You made it through the ordeal of cancer — from shock to hope to victory over the disease — and reclaimed your life. Then you go for a checkup and, in an instant, your world is blown to bits again. The disease has returned.
All the emotions that assaulted you at the original diagnosis strike again. You find yourself cycling through the same stages of cancer grief — anxiety, depression, guilt, anger, hopelessness, fear — and they may hit even harder now than they did the first time around.
Though the personal impact of your diagnosis may feel overwhelming, there are some effective ways to navigate these rough emotional seas.
There’s now a body of evidence demonstrating that a daily practice of mindfulness or meditation is a powerful antidote to anxiety. At its most basic it’s a way to calm both body and mind by following the breath and detaching from your thoughts. In most areas, there are groups you can join where you can learn techniques and practice with others. Or you can find online audios and videos that will guide you through the process at home.
Another great way to release tension is to put on music you love and sing or dance the stress away. Or do something that takes you out of yourself and gives you pleasure — see a movie, lose yourself in a good book, get out in nature, spend time with good friends or do volunteer work to help others during their difficult times.
It’s only normal to experience deep sadness when you learn the cancer has returned, and you can allow yourself to go through those feelings without having to put on a false front. At the same time, though, if the sadness doesn’t relent after a couple of weeks, or you find yourself slipping into a deeper depression — unable to eat or sleep, having prolonged crying jags or self-destructive thoughts — talk to your doctor. It may be purely emotional, but sometimes the disease or treatment is actually at the root of depression. Whatever the reason, both medical and psychological help are available.
Letting Go of Guilt and Anger
According to the National Cancer Institute, “We can’t know why cancer returns in some people and not others.” Yet it’s human nature to look for blame.
After a relapse your anger may be directed at your doctor, though he or she most likely provided the best treatment suitable for you at that time. Still, you can reassure yourself about your next course of treatment by getting a second opinion on the options available to you now.
Guilt is also a common reaction to relapse. Maybe you blame yourself for not following instructions as precisely as you could have, or perhaps you wish you’d seen the doctor sooner. But the most important thing is to let go and forgive yourself and others, so you can devote your energy to healing.

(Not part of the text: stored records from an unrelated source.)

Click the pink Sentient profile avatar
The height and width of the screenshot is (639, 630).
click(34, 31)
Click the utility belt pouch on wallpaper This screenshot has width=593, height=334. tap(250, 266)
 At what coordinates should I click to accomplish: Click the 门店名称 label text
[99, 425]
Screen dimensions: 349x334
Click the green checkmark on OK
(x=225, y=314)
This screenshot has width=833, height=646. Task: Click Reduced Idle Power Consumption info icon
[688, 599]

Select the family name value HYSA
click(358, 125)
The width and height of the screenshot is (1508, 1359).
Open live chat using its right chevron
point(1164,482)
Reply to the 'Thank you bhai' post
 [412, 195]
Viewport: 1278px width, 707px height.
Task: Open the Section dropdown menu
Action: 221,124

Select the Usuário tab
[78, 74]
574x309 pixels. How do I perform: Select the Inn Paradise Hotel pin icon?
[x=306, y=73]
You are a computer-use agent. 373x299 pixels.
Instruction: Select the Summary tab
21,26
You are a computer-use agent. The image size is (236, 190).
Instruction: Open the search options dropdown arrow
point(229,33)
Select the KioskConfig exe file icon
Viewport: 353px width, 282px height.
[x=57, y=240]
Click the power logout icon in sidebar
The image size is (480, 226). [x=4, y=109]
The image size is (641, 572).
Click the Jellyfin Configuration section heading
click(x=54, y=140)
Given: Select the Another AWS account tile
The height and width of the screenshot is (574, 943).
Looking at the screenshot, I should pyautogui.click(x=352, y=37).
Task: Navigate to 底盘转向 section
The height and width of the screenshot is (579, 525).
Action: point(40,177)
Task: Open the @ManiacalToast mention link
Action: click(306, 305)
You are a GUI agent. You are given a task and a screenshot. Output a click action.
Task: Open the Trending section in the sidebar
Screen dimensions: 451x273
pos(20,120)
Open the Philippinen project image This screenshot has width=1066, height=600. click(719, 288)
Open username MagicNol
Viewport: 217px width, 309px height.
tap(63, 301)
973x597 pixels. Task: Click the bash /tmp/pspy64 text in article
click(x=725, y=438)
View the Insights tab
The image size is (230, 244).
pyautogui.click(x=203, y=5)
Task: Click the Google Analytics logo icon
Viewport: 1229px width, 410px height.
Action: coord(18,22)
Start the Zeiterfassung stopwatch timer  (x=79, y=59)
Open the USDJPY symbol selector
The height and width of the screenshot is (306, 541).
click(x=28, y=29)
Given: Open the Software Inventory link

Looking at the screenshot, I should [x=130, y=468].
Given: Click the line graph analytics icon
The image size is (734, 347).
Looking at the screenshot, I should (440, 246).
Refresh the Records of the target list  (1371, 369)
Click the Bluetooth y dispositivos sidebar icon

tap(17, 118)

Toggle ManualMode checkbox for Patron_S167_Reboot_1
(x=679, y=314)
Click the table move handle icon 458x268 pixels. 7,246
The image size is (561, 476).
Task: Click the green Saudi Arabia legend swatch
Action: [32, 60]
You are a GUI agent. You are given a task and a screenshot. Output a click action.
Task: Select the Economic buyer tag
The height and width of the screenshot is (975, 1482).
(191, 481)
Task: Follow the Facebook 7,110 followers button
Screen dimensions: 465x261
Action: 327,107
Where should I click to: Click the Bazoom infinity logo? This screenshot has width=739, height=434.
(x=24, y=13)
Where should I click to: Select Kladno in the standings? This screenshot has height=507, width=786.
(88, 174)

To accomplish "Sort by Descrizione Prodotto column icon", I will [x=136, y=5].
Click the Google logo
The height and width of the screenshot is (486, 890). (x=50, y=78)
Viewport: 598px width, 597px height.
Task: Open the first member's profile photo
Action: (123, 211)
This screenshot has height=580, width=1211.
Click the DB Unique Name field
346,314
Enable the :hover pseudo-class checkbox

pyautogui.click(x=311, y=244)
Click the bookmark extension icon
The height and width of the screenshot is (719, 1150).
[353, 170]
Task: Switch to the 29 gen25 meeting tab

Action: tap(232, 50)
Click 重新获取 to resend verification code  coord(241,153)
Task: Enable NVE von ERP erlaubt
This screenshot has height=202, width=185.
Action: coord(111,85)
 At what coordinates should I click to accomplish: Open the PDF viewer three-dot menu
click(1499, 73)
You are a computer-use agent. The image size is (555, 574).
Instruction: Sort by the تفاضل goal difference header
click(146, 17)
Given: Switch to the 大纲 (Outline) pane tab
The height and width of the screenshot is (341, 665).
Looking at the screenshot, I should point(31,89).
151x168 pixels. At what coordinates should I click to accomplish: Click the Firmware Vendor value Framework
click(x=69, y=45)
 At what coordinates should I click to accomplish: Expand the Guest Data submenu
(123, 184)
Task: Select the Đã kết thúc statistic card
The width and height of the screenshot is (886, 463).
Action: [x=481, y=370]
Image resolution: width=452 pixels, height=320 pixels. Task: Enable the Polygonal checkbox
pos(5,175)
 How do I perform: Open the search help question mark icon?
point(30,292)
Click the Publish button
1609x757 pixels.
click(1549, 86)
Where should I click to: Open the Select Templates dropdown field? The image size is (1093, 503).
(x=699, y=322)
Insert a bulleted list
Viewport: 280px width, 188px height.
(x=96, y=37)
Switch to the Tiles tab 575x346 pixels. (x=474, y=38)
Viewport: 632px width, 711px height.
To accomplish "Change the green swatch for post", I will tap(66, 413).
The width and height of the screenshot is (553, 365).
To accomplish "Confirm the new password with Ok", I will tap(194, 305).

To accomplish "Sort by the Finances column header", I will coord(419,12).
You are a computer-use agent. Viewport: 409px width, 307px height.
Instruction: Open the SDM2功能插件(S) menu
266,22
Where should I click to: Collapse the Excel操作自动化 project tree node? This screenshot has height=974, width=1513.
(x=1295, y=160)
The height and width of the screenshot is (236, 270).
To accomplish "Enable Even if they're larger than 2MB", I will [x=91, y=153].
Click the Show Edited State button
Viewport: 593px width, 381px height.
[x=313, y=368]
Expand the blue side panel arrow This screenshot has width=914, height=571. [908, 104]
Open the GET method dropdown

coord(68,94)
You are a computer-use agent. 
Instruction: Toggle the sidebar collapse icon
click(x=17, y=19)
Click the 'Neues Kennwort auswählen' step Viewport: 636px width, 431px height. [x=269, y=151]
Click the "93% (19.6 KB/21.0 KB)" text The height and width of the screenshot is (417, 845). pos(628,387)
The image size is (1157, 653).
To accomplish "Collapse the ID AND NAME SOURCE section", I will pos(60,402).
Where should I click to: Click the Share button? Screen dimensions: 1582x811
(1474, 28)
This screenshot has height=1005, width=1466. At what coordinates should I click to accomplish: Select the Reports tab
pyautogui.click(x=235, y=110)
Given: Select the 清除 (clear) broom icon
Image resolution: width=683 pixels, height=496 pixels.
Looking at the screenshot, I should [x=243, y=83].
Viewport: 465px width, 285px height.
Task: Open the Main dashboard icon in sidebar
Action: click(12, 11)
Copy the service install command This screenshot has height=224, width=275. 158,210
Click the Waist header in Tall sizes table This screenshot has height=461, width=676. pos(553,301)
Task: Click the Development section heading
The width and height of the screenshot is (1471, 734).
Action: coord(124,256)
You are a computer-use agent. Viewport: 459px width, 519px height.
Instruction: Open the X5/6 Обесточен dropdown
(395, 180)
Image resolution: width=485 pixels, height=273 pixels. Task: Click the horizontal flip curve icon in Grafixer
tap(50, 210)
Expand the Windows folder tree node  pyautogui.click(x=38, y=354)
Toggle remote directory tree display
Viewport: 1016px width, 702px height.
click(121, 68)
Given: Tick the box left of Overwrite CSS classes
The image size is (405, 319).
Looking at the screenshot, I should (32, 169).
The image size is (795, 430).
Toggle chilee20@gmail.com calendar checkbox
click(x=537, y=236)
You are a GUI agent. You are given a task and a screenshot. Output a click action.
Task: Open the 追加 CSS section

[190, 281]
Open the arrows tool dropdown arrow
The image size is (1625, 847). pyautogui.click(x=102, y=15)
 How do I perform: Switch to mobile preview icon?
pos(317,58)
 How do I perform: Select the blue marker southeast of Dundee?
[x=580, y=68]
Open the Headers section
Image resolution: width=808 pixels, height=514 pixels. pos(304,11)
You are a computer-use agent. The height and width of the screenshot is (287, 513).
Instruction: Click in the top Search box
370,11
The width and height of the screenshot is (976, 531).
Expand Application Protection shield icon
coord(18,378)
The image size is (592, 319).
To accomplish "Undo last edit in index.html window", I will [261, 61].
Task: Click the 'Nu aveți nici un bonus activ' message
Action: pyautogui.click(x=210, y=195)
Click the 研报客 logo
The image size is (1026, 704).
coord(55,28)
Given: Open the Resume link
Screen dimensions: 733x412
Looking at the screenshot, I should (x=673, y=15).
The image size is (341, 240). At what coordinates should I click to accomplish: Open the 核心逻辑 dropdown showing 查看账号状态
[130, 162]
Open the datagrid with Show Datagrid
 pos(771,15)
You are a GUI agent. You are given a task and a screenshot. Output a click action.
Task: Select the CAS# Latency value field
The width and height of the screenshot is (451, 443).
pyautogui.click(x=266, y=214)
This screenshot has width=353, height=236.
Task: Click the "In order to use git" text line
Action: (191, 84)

A relapse can destroy the hope that originally kept you motivated as you underwent treatment, with all its accompanying fatigue, side effects and stress. But the good news is that treatments are continually evolving and improving. Advanced therapies and trials may be available now that weren’t when you were originally diagnosed. And keep in mind that more people are surviving cancer now than ever before. In fact, thanks to new developments in immunotherapy, many cancers are now being seen as chronic diseases that can be managed.
Facing Your Fears
Yes, a relapse is usually more serious than your first bout with cancer, and remission may be more difficult or even impossible to attain. Though facing this is never easy, you need to discuss the realities of your condition honestly with your physician, so that you can assess which fears are exaggerated and which you need to confront.
For some, this may even mean coming to terms with the end of life. There may be nothing more difficult to face, but knowledge paves the way for taking action, and action is a powerful way to counter fear. Get your affairs in order, deepen your relationships, explore the spiritual side of life, and enjoy all that you love in life with renewed appreciation.
Most important of all — know that you’re not alone. City of Hope has excellent psychologist or social workers, who are trained to help you cope with emotional side of cancer. And at their Sheri & Les Biller Patient and Family Resource Center
, you’ll find support groups, where you can share your concerns and feelings with people who are in or have emerged from the crisis you’re undergoing. The center also offer a range of activities that can make the emotional journey far easier, including music and art therapy, yoga, massage and meditation.
Your best resource, though, may be yourself. You’ve been through this before — and you can do it again.